EU ringt um Agrartreibstoffe

Verschiedene Dokumente haben die EU wachgerüttelt: „Bio“treibstoffe zerstören die Lebensmittelproduktion und die Regenwälder – die Wirtschaft macht derweil Stimmung gegen die Erkenntnisse //
Agrardiesel und andere „grüne“ Treibstoffe, die von Europäern getankt werden, können unbeabsichtigte Konsequenzen für tropische Regenwälder und Feuchtgebiete haben, räumt die EU nun in einer Reihe von Berichten ein. Dies berichtete die Nachrichtenagentur Reuters am Donnerstag. Die EU hegt offenbar Zweifel an der bisherigen Subventionspolitik. Artikel im News-Bereich von BOS Deutschland vom 5. März 2010 von Lars Dittmer

„Die simulierten Effekte der EU-Agrartreibstoffpolitik lösen Eruptionen auf den Agrarmärkten aus,“ warnt ein Vorabbericht die EU-Politiker. Bislang war das angepeilte Ziel der EU, bis 2020 zehn Prozent der Treibstoffversorgung aus erneuerbaren Energien zu beziehen. In der EU gibt es nun Stimmen, die dieses Ziel binnen einer Vier-Jahres-Frist erneut prüfen wollen.

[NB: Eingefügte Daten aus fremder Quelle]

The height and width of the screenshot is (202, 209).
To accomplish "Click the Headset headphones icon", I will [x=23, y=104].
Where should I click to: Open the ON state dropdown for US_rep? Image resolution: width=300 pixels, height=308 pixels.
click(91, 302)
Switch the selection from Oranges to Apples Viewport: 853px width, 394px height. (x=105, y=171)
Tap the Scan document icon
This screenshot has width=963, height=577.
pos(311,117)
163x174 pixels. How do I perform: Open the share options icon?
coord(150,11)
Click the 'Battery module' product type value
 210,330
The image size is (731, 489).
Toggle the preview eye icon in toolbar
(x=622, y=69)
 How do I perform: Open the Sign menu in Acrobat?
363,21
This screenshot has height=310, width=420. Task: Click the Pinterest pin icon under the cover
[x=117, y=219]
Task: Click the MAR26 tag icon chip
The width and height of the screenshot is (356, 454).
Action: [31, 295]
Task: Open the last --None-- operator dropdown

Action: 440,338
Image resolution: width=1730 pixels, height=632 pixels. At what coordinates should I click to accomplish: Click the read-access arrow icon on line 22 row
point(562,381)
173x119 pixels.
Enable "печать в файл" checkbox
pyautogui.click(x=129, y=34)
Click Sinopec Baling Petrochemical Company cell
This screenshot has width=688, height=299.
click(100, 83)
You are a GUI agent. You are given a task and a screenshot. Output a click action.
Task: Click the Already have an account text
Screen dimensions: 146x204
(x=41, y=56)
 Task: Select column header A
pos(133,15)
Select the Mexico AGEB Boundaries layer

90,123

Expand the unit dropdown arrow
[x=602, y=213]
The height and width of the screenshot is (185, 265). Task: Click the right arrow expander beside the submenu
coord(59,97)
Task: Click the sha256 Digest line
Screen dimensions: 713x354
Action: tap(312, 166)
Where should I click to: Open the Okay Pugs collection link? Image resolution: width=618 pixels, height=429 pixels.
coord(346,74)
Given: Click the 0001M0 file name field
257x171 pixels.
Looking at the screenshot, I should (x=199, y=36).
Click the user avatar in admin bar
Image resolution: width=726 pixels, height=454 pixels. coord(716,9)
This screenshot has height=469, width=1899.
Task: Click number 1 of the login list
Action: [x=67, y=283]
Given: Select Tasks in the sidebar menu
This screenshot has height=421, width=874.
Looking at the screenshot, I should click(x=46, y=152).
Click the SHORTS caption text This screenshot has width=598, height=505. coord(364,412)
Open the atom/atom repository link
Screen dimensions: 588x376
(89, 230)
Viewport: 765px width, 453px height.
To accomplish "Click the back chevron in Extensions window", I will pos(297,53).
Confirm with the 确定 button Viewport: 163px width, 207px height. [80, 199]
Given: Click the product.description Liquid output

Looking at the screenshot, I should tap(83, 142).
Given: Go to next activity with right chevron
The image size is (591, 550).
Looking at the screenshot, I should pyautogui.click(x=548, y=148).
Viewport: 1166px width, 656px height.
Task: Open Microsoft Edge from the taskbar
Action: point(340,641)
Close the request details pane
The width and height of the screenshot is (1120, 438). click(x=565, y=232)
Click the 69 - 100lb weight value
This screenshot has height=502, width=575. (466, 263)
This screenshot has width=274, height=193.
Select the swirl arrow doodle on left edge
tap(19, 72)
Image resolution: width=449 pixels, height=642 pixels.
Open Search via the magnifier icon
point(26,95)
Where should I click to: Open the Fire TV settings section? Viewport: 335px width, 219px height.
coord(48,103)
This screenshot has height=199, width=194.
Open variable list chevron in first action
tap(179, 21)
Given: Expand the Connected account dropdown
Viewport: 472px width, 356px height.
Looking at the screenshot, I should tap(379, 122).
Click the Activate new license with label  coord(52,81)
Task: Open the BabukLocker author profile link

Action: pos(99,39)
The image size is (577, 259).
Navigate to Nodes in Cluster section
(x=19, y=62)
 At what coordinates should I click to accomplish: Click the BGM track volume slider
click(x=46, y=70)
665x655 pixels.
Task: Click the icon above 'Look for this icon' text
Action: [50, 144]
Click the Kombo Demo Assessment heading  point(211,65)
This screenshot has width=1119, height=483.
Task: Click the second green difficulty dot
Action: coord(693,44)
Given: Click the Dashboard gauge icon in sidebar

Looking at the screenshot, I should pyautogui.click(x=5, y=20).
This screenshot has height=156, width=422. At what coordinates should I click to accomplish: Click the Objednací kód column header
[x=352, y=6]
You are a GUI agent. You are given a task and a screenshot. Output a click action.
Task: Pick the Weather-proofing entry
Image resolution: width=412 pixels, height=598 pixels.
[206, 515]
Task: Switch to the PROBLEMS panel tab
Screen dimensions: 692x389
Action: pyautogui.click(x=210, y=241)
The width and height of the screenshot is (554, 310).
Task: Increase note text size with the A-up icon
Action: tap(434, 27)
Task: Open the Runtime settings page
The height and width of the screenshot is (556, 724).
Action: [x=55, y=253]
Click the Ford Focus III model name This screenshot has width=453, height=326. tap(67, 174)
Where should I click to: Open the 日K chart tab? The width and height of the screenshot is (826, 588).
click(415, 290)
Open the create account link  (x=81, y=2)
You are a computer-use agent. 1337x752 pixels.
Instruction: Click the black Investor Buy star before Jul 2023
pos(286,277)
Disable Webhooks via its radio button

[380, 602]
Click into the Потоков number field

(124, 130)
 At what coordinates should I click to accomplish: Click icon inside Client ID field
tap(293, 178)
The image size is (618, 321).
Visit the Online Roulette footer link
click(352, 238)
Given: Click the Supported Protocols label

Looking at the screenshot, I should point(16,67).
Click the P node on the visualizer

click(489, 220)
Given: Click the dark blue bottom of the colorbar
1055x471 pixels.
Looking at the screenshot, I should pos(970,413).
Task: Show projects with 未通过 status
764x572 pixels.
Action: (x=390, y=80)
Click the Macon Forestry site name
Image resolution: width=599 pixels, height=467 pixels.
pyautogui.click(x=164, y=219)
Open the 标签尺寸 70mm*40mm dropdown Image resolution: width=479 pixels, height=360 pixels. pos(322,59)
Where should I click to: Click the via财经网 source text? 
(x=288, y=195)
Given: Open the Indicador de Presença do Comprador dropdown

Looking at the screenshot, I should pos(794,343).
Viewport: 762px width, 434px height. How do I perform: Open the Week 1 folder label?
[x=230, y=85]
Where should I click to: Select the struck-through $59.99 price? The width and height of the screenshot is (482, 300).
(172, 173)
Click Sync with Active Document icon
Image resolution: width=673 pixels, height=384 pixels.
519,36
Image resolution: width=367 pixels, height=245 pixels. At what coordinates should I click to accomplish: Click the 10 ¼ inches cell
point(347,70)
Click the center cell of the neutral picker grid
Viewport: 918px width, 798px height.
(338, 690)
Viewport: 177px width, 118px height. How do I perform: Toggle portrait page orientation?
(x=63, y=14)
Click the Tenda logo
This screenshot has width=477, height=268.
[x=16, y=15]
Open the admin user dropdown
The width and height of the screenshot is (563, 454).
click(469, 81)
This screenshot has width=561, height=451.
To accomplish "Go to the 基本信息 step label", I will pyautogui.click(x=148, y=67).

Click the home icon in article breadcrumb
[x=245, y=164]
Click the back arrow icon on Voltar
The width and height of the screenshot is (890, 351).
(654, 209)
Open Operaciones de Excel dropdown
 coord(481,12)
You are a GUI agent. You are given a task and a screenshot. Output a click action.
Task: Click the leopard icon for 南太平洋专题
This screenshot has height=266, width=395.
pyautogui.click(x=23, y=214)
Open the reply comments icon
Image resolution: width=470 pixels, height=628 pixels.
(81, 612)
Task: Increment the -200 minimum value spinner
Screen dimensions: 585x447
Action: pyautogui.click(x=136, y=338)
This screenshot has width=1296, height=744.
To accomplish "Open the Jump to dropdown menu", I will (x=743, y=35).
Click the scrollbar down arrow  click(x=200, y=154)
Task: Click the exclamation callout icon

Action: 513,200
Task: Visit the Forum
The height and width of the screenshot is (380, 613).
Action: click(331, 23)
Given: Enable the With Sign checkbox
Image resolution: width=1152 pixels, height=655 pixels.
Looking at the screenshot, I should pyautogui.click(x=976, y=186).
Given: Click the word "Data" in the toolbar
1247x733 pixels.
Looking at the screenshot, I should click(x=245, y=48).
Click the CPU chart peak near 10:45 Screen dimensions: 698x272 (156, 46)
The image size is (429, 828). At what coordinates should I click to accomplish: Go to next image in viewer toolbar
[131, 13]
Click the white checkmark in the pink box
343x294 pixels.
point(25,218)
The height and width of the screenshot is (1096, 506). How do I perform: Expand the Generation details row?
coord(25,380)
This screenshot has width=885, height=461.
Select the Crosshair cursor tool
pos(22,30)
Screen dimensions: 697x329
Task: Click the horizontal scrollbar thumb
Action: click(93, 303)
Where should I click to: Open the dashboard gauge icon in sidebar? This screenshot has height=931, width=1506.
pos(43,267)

„Falls der Anbau von Agrargütern für Biodiesel weiter in dieser Form von der EU unterstützt wird, wird massenweise Land in Lateinamerika und Asien in Agrarflächen konvertiert,“ warnt ein weiterer Bericht. „Die möglichen Umweltschäden, die daraus erwachsen sind massiv und kaum reversibel.“ Die Warnungen sind nicht neu – Umweltschutzaktivisten weisen schon seit Jahren auf die Probleme hin. Etwa 116 Dokumente, die mit dem Thema befasst sind werden derzeit diskutiert, weitere werden erwartet.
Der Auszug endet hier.